On February 25, 2016, the Canadian Securities Administrators (“CSA”) published final amendments to the early warning regime (the “Amendments”). The Amendments are consistent with the revised proposals released by the CSA on October 10, 2014. We discussed these proposals in our October 14, 2014 client update: The CSA Proceeds with Amendments to the Early Warning Reporting Regime but Abandons Two Key Proposed Changes. The Amendments are anticipated to take effect on May 9, 2016.

Disclosure of Decreases in Ownership

The threshold for reporting incremental increases in ownership above the 10% threshold will remain at 2%, but each 2% incremental decrease in ownership will also now be reportable. An investor will also be required to disclose when its ownership falls below the 10% threshold (i.e., “exit” reports).

Enhanced Disclosure

Investors will be required to provide disclosure on the following matters in early warning reports:

  • their plans and future intentions regarding the issuer, including disclosing any plans or future intentions which relate to or would result in a change to the board of directors or management of the issuer, a material change in the capitalization or dividend policy of the issuer or the solicitation of proxies from securityholders of the issuer;
  • the material terms of any related financial instruments and their effect on the investor’s securityholdings;
  • any agreement, arrangement or understanding that has the effect of altering the investor’s economic exposure to the securities and the material terms of such agreement, arrangement or understanding; and
  • whether the transaction giving rise to the reporting obligation involved a securities lending arrangement.
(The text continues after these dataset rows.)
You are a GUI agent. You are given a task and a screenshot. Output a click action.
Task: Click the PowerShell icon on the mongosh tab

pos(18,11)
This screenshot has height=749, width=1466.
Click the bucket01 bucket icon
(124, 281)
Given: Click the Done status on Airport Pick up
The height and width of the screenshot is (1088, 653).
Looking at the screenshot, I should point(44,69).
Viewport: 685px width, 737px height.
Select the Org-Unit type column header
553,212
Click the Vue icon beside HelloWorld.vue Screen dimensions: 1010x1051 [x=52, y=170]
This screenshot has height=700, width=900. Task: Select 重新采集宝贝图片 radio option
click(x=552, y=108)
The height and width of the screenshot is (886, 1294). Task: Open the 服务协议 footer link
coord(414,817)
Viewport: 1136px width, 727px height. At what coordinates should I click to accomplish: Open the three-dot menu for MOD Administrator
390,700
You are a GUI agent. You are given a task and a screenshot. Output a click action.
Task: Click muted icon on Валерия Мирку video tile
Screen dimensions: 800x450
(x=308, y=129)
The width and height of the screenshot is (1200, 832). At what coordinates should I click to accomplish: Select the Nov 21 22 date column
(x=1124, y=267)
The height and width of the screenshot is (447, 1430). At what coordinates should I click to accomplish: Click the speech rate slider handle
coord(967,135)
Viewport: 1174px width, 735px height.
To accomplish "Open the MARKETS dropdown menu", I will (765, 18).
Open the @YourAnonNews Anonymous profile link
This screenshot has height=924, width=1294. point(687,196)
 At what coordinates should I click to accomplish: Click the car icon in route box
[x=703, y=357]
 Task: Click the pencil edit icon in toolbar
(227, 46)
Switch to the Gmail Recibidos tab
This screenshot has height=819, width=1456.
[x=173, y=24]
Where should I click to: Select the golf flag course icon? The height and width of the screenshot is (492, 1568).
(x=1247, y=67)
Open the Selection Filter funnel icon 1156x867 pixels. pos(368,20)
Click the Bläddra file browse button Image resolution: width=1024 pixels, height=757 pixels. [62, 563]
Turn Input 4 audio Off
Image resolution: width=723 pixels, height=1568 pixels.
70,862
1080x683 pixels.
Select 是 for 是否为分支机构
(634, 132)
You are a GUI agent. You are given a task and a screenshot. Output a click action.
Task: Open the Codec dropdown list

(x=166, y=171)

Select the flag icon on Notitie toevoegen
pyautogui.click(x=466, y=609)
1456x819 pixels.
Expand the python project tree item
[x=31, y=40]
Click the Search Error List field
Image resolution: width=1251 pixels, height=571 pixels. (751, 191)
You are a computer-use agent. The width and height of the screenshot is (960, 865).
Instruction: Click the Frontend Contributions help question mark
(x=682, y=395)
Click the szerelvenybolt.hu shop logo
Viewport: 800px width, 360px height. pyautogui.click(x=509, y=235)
Disqualification of Eligible Institutional Investors from Alternative Monthly Reporting

The alternative monthly reporting regime (“AMR”) provides a less onerous reporting regime for eligible institutional investors who have no current intention of acquiring control of an issuer. Such investors are permitted to report their holdings at regular intervals rather than on an immediate basis.

The AMR will no longer be available to an eligible institutional investor who solicits proxies from securityholders in order to contest director elections or in connection with a reorganization, amalgamation, merger, arrangement or similar corporate action involving the securities of a reporting issuer. The CSA has clarified that the AMR will only become unavailable if the eligible institutional investor solicits proxies in support of a nominee other than a nominee proposed by management, in support of a corporate action not supported by management or in opposition to a corporate action supported by management.

Securities Lending Arrangements

Securities lending arrangements must generally be disclosed in early warning reports. However, the Amendments create an exemption to disclosure for lenders and borrowers in certain securities lending arrangements.

Lenders will be exempt from early warning disclosure only if they lend securities pursuant to a “specified securities lending arrangement.” Among other things, a “specified securities lending arrangement” requires that (i) the lender has an unrestricted right to recall all of the securities that it transferred to the borrower before the record date of a meeting of securityholders at which the securities may be voted or (ii) the lender can require the borrower to vote the securities in accordance with the lender’s instructions.

Borrowers of securities will be exempt from early warning disclosure if all of the following criteria are satisfied:

  • the borrowed securities are disposed of by the borrower no later than 3 business days from the date of the loan;
  • the borrower will subsequently acquire identical securities and transfer those securities to the lender; and
  • the borrower does not intend to vote and does not vote the securities during the term of the loan.


The CSA abandoned its initial proposal to include “equity equivalent derivatives” as part of the early warning regime but provided new guidance regarding certain derivative arrangements that may require disclosure under the early warning regime. The CSA states that an investor that is party to an equity swap or similar derivative arrangement may be deemed to have beneficial ownership, or control or direction, over voting or equity securities in certain circumstances. For example, this could occur when the investor has the ability, formally or informally, to obtain voting or equity securities or to direct the voting of securities held by any counterparties to a transaction.


The Amendments will result in more accurate publicly available information regarding the holdings of significant shareholders by requiring such shareholders to report decreases in ownership. In addition, the Amendments will lead to a greater volume of early warning reports in light of such requirement. The enhanced disclosure requirements concerning an investor’s future plans and intentions should provide greater advanced warning to target boards about potential hostile take-over bids or attempts by activist investors or other shareholders to engage in proxy contests or otherwise influence the governance of the issuer. Investors will need to carefully consider whether securities lending arrangements or derivatives trigger a disclosure obligation under the early warning regime. The Amendments should provide greater market transparency but will impose additional compliance costs on investors filing early warning reports.